PASSAGE:
Tell me if some of these things in the next paragraph sound familiar.
Treat the girl how you would want someone to treat your spouse. Don’t see how far you can go – see what you can save until marriage. Give your virginity to your spouse on your wedding night. I’m saving myself for marriage. Having sex outside of marriage will affect your sex life in your marriage – get in the way, make it harder to bond, make it less meaningful, etc. True love waits!
The list could on and on. I’ve thought (heck I’ve even taught others) most of these things. A lot. But I think I was wrong.
Now obviously I’m not suggesting that we should all go out and have sex outside of marriage (Although that would explode my blog viewings – Ha). I’m also not suggesting that most of the above list is not valuable to think about. Many of those things are true. Sex outside of marriage can affect your married sex life, it is better to not try to see what you can get away with and it’s important that if you are dating someone they might not be your spouse etc.
However as wise as many of these things seem I think they present a huge problem. That problem is that they assume marriage at some point. In fact marriage is the center point. It’s the idol. In other words the motivation is that you are going to get married, therefore save yourself for that. It also assumes that your sex life in marriage will be good if you wait. You might as well throw in “you could get an std, or get pregnant”. At some point it’s not a good motivator. It’s scare tactics dressed up in a positive way. This is dangerous and irresponsible.
What if you don’t get married? At what point, if your motivation is saving yourself for marriage, do you give up? At age 25? At age 30? 35? If you knew you would never have a spouse – would it be ok to not save yourself? And what if you’ve already had sex? At some point there will be a rationalization to quit waiting.
The problem is that none of it has anything to do with Jesus. None of it. But even when we bring Jesus into the picture it can often be bad. Very easily we can turn it into God will love me more, help me more, bring me a spouse more quickly, etc. , if I don’t have sex. Or we can turn it into rule following to either earn or keep God’s favor.
It’s not about waiting, it’s about following Jesus. The truth is, whether we ever get married or not, the most important thing is our walk with Jesus. Sin, regardless of what kind, gets in the way. And that needs to be our focus. How is what I’m doing loving Jesus? Following Jesus? How does this area of my life honor God? How does it advance the kingdom?
Marriage is not the goal. Following Jesus is the goal. If I follow in Him and I dont’ get married – great! If I follow him and I do get married – great!

AIM A: Output, unchanged, everything in the entries from the line containing "Open the Nullrücksetzverhalten" down to the last line of the entries.
The post above has no connection to the entries that follow it.

TASK DATA:
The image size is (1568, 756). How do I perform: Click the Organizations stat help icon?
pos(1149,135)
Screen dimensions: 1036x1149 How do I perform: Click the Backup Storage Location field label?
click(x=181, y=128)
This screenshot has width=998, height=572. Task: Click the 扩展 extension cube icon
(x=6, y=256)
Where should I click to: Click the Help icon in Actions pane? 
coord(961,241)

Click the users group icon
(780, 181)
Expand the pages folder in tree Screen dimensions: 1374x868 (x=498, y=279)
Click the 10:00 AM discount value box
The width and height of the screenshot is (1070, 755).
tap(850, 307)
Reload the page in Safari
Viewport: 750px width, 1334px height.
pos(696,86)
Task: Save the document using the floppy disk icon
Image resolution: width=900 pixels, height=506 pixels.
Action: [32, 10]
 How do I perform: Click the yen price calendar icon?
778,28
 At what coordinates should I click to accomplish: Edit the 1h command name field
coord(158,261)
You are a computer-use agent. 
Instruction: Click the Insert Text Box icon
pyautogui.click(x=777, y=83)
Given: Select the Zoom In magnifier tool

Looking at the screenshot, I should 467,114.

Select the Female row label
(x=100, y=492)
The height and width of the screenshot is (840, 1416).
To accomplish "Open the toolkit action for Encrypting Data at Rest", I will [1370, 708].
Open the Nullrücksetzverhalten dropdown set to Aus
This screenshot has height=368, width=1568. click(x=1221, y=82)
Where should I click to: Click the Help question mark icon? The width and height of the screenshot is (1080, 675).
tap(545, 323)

AIM B: Pick up the post about saving sex for marriage where it stops, and continue it.

TASK OUTPUT A:
Open the Nullrücksetzverhalten dropdown set to Aus
This screenshot has height=368, width=1568. click(x=1221, y=82)
Where should I click to: Click the Help question mark icon? The width and height of the screenshot is (1080, 675).
tap(545, 323)

TASK OUTPUT B:
Don’t save yourself for marriage, Give yourself to God.
You could go even further to say that trying to follow all the “rules” is actually just setting yourself up for failure. It is in fact impossible. None of us are perfect. And the disappointment from that failure can derail your walk with Jesus or even make you turn your back on Him. Speaking as a failed rule follower. Thank you for using your experience to share the truth.
Hmmm… I think those things DO have to do with Jesus. I understand what you’re saying – and of course, following Jesus is always the goal! I also think that we often tend to boil down complex feelings and issues into trite platitudes or fashion rules to ease the ambiguity of the gray areas. BUT, could it be that those boundaries (or rules or modern day proverbs) can lead us towards holiness (and pointing the other toward holiness) instead of just being centered on marriage? Do they necessarily have to assume marriage, or could they instead point toward a desire you’d like to see happen someday (like you said, if it does, great! If not, great!) If you are going to date, then obviously those issues/boundaries/rules are going to surface, however, if you are following Jesus, wouldn’t the ultimate goal, after becoming more like him yourself, be to encourage others to become like him as well, including, and especially, someone you are interested in enough to date?! (Wow, I just realized how often I use parentheses!)
I think they could lead us to holiness – but my point is if the motivation is marriage then something is off. In other words if I say I’m saving myself for marriage – that assumes marriage is my motivator. All of those things are good boundaries – I think they just aren’t good motivators – at least not long term.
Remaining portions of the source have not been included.